======== Records shown

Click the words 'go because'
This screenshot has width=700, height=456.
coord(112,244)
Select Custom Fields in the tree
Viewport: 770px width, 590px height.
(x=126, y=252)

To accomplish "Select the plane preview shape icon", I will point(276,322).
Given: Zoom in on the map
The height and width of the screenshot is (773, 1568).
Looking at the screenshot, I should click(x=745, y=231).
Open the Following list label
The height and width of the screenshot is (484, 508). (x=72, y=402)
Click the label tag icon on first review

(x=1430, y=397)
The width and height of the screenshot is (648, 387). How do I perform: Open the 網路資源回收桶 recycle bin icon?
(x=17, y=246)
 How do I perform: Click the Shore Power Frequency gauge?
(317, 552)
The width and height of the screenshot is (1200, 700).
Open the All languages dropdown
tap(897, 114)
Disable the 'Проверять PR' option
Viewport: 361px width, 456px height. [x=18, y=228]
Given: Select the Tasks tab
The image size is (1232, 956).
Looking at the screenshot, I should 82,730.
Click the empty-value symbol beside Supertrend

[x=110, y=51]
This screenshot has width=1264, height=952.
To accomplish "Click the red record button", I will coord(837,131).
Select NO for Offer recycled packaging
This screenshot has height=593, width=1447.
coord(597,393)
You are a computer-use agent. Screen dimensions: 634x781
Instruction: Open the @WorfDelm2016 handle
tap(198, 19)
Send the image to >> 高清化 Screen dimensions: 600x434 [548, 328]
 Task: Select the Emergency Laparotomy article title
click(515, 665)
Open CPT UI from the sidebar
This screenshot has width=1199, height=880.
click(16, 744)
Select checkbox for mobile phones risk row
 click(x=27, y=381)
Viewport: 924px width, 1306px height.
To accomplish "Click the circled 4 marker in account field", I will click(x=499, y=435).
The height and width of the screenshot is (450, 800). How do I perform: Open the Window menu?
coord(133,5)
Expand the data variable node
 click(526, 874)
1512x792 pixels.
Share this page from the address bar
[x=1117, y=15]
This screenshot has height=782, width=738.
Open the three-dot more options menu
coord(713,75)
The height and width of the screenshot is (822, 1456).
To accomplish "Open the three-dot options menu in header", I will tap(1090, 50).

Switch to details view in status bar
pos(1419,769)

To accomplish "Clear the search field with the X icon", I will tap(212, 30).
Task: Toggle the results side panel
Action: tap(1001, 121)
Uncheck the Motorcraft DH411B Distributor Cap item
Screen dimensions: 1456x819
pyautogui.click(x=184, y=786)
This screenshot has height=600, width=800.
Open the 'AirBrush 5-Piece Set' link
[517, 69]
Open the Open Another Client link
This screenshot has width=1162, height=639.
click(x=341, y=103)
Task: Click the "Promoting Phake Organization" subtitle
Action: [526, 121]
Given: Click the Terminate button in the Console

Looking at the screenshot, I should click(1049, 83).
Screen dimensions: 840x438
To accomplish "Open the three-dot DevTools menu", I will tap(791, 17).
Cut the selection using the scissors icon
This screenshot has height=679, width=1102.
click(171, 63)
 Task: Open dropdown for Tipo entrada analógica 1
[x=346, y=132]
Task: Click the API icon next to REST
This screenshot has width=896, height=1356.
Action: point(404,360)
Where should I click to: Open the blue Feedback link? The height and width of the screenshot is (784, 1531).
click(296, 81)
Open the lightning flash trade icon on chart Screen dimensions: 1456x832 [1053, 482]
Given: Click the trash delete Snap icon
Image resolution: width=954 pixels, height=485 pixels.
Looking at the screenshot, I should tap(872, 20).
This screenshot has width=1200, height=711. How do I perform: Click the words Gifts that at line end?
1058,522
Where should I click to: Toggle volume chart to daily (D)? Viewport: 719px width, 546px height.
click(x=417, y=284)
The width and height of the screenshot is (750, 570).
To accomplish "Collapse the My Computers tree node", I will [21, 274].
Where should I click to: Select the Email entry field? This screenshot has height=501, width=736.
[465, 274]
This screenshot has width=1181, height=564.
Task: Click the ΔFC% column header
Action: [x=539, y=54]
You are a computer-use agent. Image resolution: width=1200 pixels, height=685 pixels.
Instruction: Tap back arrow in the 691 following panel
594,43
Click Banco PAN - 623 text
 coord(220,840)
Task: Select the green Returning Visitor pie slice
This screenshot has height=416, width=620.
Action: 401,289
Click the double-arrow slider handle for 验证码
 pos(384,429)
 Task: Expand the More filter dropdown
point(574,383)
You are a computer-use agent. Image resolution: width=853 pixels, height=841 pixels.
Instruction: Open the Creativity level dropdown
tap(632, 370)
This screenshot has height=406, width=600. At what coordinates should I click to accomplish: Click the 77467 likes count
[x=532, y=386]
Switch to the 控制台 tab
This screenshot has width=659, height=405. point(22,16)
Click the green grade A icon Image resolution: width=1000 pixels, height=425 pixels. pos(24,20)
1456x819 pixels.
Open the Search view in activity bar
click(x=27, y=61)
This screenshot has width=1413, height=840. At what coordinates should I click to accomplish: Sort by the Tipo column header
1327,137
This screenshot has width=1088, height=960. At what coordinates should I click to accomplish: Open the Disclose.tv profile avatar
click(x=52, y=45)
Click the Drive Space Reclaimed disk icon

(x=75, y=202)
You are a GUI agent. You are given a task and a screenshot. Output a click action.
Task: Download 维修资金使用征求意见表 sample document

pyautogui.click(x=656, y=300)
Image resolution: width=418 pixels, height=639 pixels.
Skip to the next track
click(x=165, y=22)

================

* Direction:
Can you update every one of the rows above so that "pixels" becomes "px" and nothing else changes?

* Worked solution:
Click the words 'go because'
This screenshot has width=700, height=456.
coord(112,244)
Select Custom Fields in the tree
Viewport: 770px width, 590px height.
(x=126, y=252)

To accomplish "Select the plane preview shape icon", I will point(276,322).
Given: Zoom in on the map
The height and width of the screenshot is (773, 1568).
Looking at the screenshot, I should click(x=745, y=231).
Open the Following list label
The height and width of the screenshot is (484, 508). (x=72, y=402)
Click the label tag icon on first review

(x=1430, y=397)
The width and height of the screenshot is (648, 387). How do I perform: Open the 網路資源回收桶 recycle bin icon?
(x=17, y=246)
 How do I perform: Click the Shore Power Frequency gauge?
(317, 552)
The width and height of the screenshot is (1200, 700).
Open the All languages dropdown
tap(897, 114)
Disable the 'Проверять PR' option
Viewport: 361px width, 456px height. [x=18, y=228]
Given: Select the Tasks tab
The image size is (1232, 956).
Looking at the screenshot, I should 82,730.
Click the empty-value symbol beside Supertrend

[x=110, y=51]
This screenshot has width=1264, height=952.
To accomplish "Click the red record button", I will coord(837,131).
Select NO for Offer recycled packaging
This screenshot has height=593, width=1447.
coord(597,393)
You are a computer-use agent. Screen dimensions: 634x781
Instruction: Open the @WorfDelm2016 handle
tap(198, 19)
Send the image to >> 高清化 Screen dimensions: 600x434 [548, 328]
 Task: Select the Emergency Laparotomy article title
click(515, 665)
Open CPT UI from the sidebar
This screenshot has width=1199, height=880.
click(16, 744)
Select checkbox for mobile phones risk row
 click(x=27, y=381)
Viewport: 924px width, 1306px height.
To accomplish "Click the circled 4 marker in account field", I will click(x=499, y=435).
The height and width of the screenshot is (450, 800). How do I perform: Open the Window menu?
coord(133,5)
Expand the data variable node
 click(526, 874)
1512x792 px.
Share this page from the address bar
[x=1117, y=15]
This screenshot has height=782, width=738.
Open the three-dot more options menu
coord(713,75)
The height and width of the screenshot is (822, 1456).
To accomplish "Open the three-dot options menu in header", I will tap(1090, 50).

Switch to details view in status bar
pos(1419,769)

To accomplish "Clear the search field with the X icon", I will tap(212, 30).
Task: Toggle the results side panel
Action: tap(1001, 121)
Uncheck the Motorcraft DH411B Distributor Cap item
Screen dimensions: 1456x819
pyautogui.click(x=184, y=786)
This screenshot has height=600, width=800.
Open the 'AirBrush 5-Piece Set' link
[517, 69]
Open the Open Another Client link
This screenshot has width=1162, height=639.
click(x=341, y=103)
Task: Click the "Promoting Phake Organization" subtitle
Action: [526, 121]
Given: Click the Terminate button in the Console

Looking at the screenshot, I should click(1049, 83).
Screen dimensions: 840x438
To accomplish "Open the three-dot DevTools menu", I will tap(791, 17).
Cut the selection using the scissors icon
This screenshot has height=679, width=1102.
click(171, 63)
 Task: Open dropdown for Tipo entrada analógica 1
[x=346, y=132]
Task: Click the API icon next to REST
This screenshot has width=896, height=1356.
Action: point(404,360)
Where should I click to: Open the blue Feedback link? The height and width of the screenshot is (784, 1531).
click(296, 81)
Open the lightning flash trade icon on chart Screen dimensions: 1456x832 [1053, 482]
Given: Click the trash delete Snap icon
Image resolution: width=954 px, height=485 px.
Looking at the screenshot, I should tap(872, 20).
This screenshot has width=1200, height=711. How do I perform: Click the words Gifts that at line end?
1058,522
Where should I click to: Toggle volume chart to daily (D)? Viewport: 719px width, 546px height.
click(x=417, y=284)
The width and height of the screenshot is (750, 570).
To accomplish "Collapse the My Computers tree node", I will [21, 274].
Where should I click to: Select the Email entry field? This screenshot has height=501, width=736.
[465, 274]
This screenshot has width=1181, height=564.
Task: Click the ΔFC% column header
Action: [x=539, y=54]
You are a computer-use agent. Image resolution: width=1200 px, height=685 px.
Instruction: Tap back arrow in the 691 following panel
594,43
Click Banco PAN - 623 text
 coord(220,840)
Task: Select the green Returning Visitor pie slice
This screenshot has height=416, width=620.
Action: 401,289
Click the double-arrow slider handle for 验证码
 pos(384,429)
 Task: Expand the More filter dropdown
point(574,383)
You are a computer-use agent. Image resolution: width=853 px, height=841 px.
Instruction: Open the Creativity level dropdown
tap(632, 370)
This screenshot has height=406, width=600. At what coordinates should I click to accomplish: Click the 77467 likes count
[x=532, y=386]
Switch to the 控制台 tab
This screenshot has width=659, height=405. point(22,16)
Click the green grade A icon Image resolution: width=1000 px, height=425 px. pos(24,20)
1456x819 px.
Open the Search view in activity bar
click(x=27, y=61)
This screenshot has width=1413, height=840. At what coordinates should I click to accomplish: Sort by the Tipo column header
1327,137
This screenshot has width=1088, height=960. At what coordinates should I click to accomplish: Open the Disclose.tv profile avatar
click(x=52, y=45)
Click the Drive Space Reclaimed disk icon

(x=75, y=202)
You are a GUI agent. You are given a task and a screenshot. Output a click action.
Task: Download 维修资金使用征求意见表 sample document

pyautogui.click(x=656, y=300)
Image resolution: width=418 px, height=639 px.
Skip to the next track
click(x=165, y=22)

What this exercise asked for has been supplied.